_WHAT IS REQUIRED:_ Rewrite the items in the stretch from the line containing "Click Haukeland University" through the line containing "[x=311, y=399]", replacing "pencil icon" with "edit icon" and keeping everything else the same. Leave the pictures out of your answer.

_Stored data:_
--------------------------------

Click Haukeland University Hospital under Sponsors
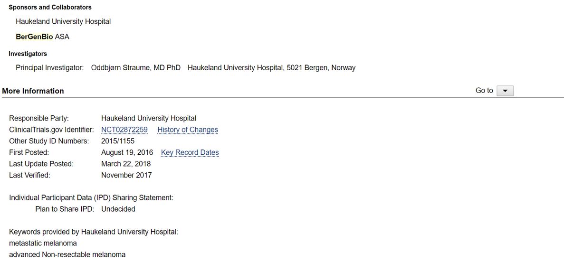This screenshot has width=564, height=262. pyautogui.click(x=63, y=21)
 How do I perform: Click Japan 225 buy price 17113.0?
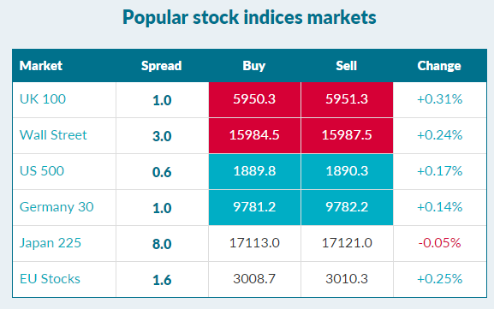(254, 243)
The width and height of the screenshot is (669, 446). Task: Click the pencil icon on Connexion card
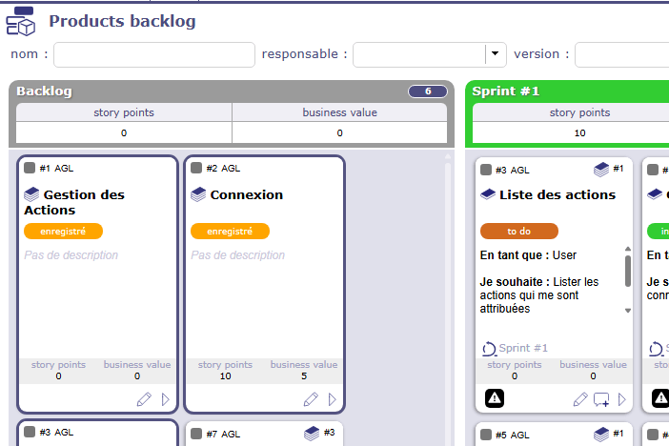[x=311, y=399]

--------------------------------

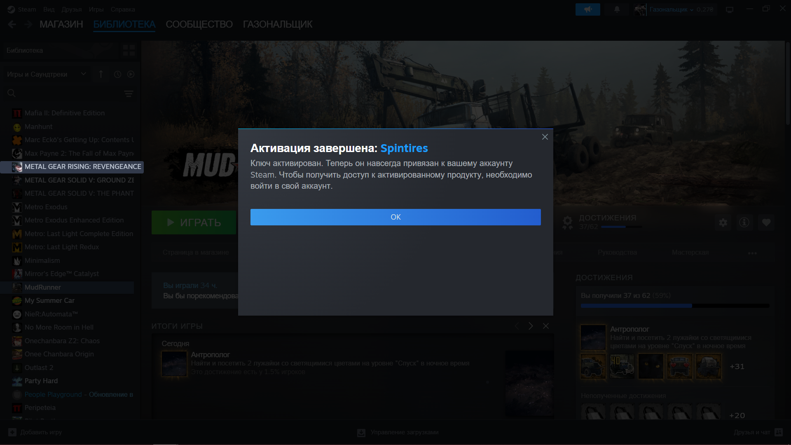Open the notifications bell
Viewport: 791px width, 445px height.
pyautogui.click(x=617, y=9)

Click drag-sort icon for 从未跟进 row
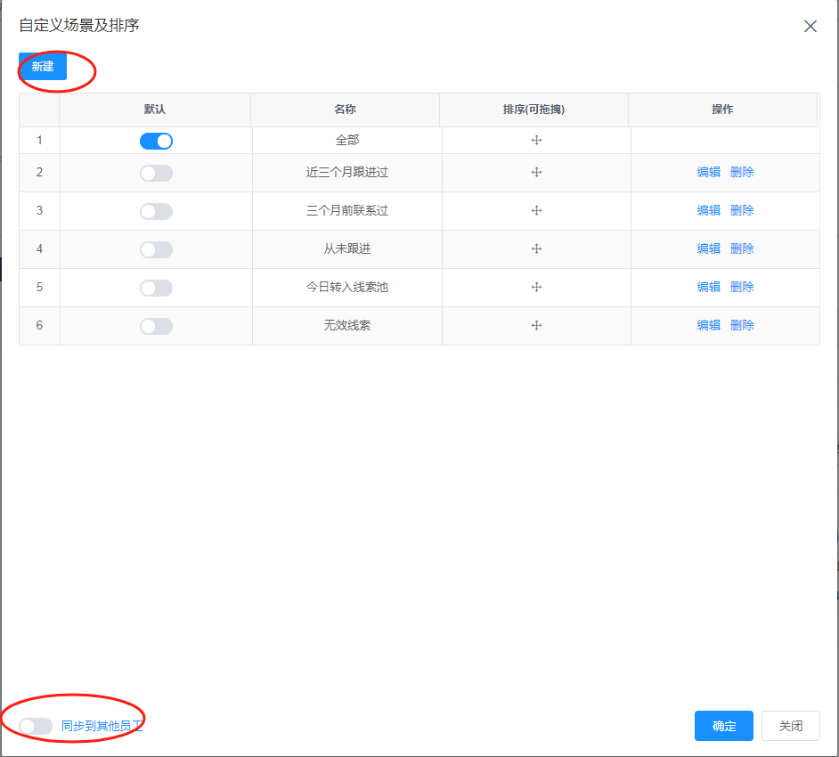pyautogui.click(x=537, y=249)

--------------------------------

_OUTPUT FOR THIS TASK:_
Click Haukeland University Hospital under Sponsors
This screenshot has width=564, height=262. pyautogui.click(x=63, y=21)
 How do I perform: Click Japan 225 buy price 17113.0?
(254, 243)
The width and height of the screenshot is (669, 446). Task: Click the edit icon on Connexion card
[x=311, y=399]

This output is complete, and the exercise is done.